Wildlife officials plan to kill hundreds of thousands of barred owls to save spotted owls
The federal government issued a plan Wednesday that could eliminate 400,000 barred owls, an invasive species, to protect threatened spotted owls in the western U.S.
Barred owls, those that will be killed if the plan is finalized, are native to the eastern U.S., but likely migrated west due to man-made changes to the Great Plains and northern boreal forest. In doing so, these striped birds displaced local spotted owls, interrupting their nesting and creating competition for food.
Officials say that without a plan to address the more aggressive barred owl, the spotted owl could disappear from most of their habitat.
“Barred owl management is not about one owl versus another,” Kessina Lee, supervisor of the Fish and Wildlife Service's Oregon office, said in a written statement.
“Without actively managing barred owls, northern spotted owls will likely go extinct in all or the majority of their range,” Lee added.

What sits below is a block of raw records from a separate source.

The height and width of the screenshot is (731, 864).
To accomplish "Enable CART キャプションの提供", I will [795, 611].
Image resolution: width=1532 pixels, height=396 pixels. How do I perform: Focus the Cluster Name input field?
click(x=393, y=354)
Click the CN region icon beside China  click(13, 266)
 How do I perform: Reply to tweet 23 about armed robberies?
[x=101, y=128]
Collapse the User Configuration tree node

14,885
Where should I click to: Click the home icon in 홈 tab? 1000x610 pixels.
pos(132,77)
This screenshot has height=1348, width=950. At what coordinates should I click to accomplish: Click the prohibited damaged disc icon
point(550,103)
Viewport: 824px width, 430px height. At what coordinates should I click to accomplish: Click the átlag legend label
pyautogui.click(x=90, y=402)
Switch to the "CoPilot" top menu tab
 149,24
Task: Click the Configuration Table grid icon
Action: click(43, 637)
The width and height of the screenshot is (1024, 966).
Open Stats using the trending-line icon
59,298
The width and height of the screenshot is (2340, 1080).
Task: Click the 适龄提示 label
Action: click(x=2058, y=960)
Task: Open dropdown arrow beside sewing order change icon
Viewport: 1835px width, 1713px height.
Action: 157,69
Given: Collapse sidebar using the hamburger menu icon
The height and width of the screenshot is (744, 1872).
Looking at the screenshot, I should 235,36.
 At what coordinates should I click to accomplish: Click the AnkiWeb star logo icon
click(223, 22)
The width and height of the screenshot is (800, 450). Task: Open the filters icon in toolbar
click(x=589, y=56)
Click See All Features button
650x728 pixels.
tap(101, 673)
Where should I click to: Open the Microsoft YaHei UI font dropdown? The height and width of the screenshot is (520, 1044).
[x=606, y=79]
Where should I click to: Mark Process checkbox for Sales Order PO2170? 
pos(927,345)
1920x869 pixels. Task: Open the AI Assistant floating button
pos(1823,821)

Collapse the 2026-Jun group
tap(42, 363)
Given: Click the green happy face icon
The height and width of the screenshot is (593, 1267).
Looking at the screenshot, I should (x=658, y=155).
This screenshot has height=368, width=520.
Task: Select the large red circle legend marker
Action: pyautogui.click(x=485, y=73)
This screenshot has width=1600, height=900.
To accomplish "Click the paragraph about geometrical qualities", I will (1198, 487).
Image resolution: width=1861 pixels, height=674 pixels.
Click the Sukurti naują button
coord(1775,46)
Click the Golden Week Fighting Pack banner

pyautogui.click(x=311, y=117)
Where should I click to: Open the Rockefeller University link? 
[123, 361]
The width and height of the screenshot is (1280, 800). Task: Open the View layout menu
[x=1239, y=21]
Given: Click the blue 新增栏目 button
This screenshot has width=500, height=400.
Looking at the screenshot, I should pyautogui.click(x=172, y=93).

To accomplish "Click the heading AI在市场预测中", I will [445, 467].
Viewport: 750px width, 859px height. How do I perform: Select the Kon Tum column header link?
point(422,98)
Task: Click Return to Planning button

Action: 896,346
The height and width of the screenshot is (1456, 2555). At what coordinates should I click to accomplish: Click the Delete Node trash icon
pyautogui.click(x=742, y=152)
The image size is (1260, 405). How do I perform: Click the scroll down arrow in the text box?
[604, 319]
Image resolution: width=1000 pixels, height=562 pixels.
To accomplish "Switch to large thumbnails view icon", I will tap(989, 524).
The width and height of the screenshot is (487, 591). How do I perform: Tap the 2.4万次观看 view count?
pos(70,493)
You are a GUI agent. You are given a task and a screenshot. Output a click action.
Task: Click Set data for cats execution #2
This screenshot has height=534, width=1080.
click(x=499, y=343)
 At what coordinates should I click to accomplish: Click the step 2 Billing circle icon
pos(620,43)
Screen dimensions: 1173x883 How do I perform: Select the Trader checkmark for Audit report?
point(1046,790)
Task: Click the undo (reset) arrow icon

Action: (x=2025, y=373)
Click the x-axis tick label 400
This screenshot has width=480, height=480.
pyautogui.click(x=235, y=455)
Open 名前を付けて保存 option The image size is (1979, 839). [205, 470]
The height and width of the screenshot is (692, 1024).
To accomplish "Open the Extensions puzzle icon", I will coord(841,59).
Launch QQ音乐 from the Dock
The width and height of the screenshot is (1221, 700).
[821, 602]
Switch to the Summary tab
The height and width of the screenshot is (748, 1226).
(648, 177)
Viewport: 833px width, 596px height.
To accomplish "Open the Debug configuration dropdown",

The Fish and Wildlife Service’s press release notes that the number of barred owls that will be killed amounts to less than 0.5 percent of their current North American population.
Nevertheless, the plan has received at least some pushback from those who say it’s cruel to the barred owl.
“The Fish and Wildlife Service is turning from protector to persecutor of American wildlife,” Wayne Pacelle, president of Animal Wellness Action and the Center for a Humane Economy, said in a written statement.
“Its plan is wildly expensive without protecting a single acre of forest habitat," Pacelle wrote, adding that the plan "is doomed to fail because there’s no way for the agency to prevent surviving owls from recolonizing nest sites."